Dataset records below:
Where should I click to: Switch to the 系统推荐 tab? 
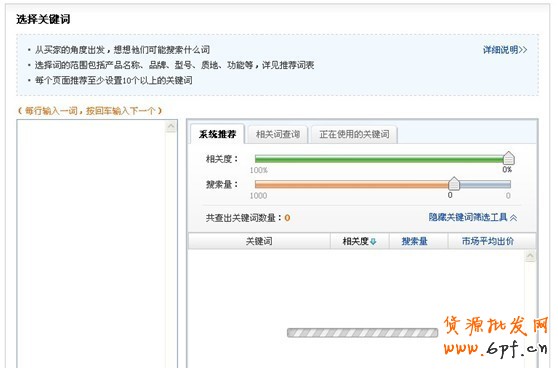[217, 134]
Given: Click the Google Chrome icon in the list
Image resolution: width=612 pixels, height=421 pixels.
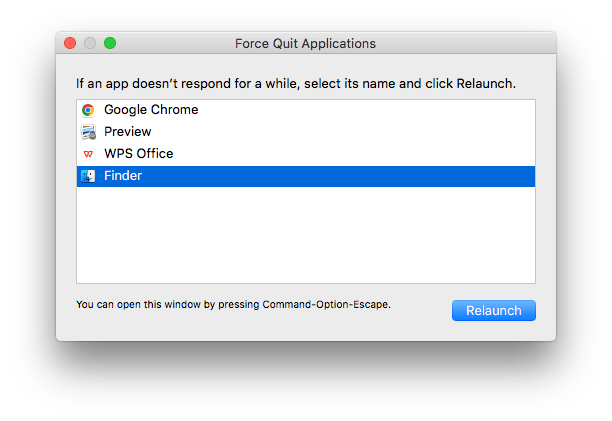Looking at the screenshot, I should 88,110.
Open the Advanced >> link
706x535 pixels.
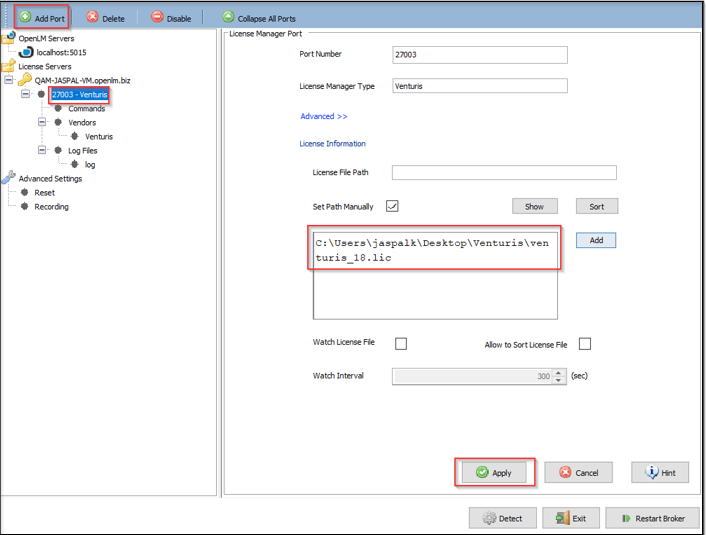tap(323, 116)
End of Dataset records.
◆ What is being asked ◆
All lines above between the line that contains "Image resolution: width=612" and the last line of the entries, both included, must be transcribed exactly. No pictures are to appear.

◆ Exercise output ◆
Image resolution: width=612 pixels, height=421 pixels.
Looking at the screenshot, I should 88,110.
Open the Advanced >> link
706x535 pixels.
tap(323, 116)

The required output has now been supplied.